_THE PROBLEM_
Please answer from the trapezius pain article: what are the three distinct sections of the trapezius muscle?

_TEXT PASSAGE_
By Mark Baker
As a massage therapist, shoulder and neck pain are two of the most common complaints i’ll hear. Even before I even lay a hand on the body there are a few areas I can pretty much guarantee will be holding excess tension. Including the neck, these would be the back of the legs (hamstrings), QL’s (lower back stabilisers), Occipitals (base of the skull) and Upper Traps (Back of the neck and down into the middle of the back). And many people would ask why, or how? Well, because of a few things most people have in common…Such as Lifestyle, overworking at the gym, work stress, family stress, sitting at a desk for 50 hrs a week stress! And all this excess stress has to go somewhere, or be stored somewhere. And our muscles are often the receptacle for that somewhere. The places I highlighted above just seem to be the focal points that tension seems to hold over time. There are exceptions to this…but of all these places, often the single muscle that seems to be over tense is the Upper Trapezius.
Trapezius pain is a common problem linked with neck, shoulder and upper back tension, tightness or stiffness. It is a large, broad, flat muscle that covers much of the upper back, playing a vital role in posture, shoulder blade movement as well as movements of the neck and shoulder. The trapezius muscle originates from the base of the skull, down the neck through the ligamentum nuchae and from the spinous processes of the thoracic spine. The muscle extends out the width of the shoulder attaching to the clavicle (collarbone), acromion and spine of scapula – a ridge on the back of the shoulder blade. There are three distinct sections of trapezius comprising the Upper, Middle and Lower Traps.
The main function of trapezius is to stabilise and move the scapula (shoulder blade) and it plays a vital role in posture, holding the spine upright and supporting the weight of the head and arm. This is partly because contrary to popular belief the arms are not tethered to the body by bone to bone via ligaments. The only thing holding your arm in the right place are the muscles that hold the shoulder blade in-place, with the arm just an extension of this.
Other important functions of trapezius include:
-Neck Movements: tilting and turning the head; and
-Shoulder Movements: elevates (shrugs) and depresses (drops) the shoulders, twists the upper arm inwards, assists with throwing action
Playing such an important role it is not surprising the traps can become tight a person can develop symptoms of pain. These can include:
-Trapezius Trigger Points: Small, tight, hypersensitive nodules commonly known as muscle knots. Upper trapezius trigger points are one of the most common location of knots in the body
-Chronically Tight Trapezius: Usually from prolonged poor posture e.g. sitting slouched at work desk
-Overactive Traps: Often related to stress and anxiety
-Trapezius Muscle Strain: Overloading or overstretching the muscle can result in a strained traps, such as lifting too much weight at the gym can result in a strained trapezius
-Tension Headaches: Tight traps are a common cause of tension headaches, where the Trapezius muscle can trap the accessory and occipital nerve causing a throbbing headache from the base of the skull, to the top of the head and forehead.

_DATA BLOCK_
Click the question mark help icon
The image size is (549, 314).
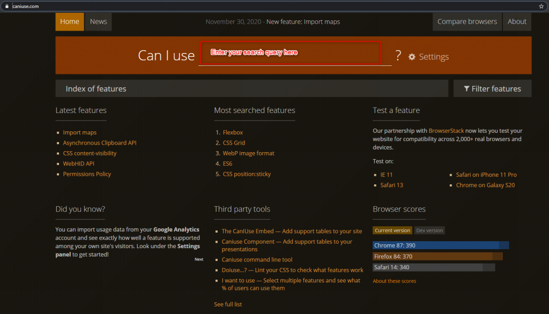click(x=398, y=56)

_SOLUTION TO THE EXERCISE_
The Upper, Middle and Lower Traps.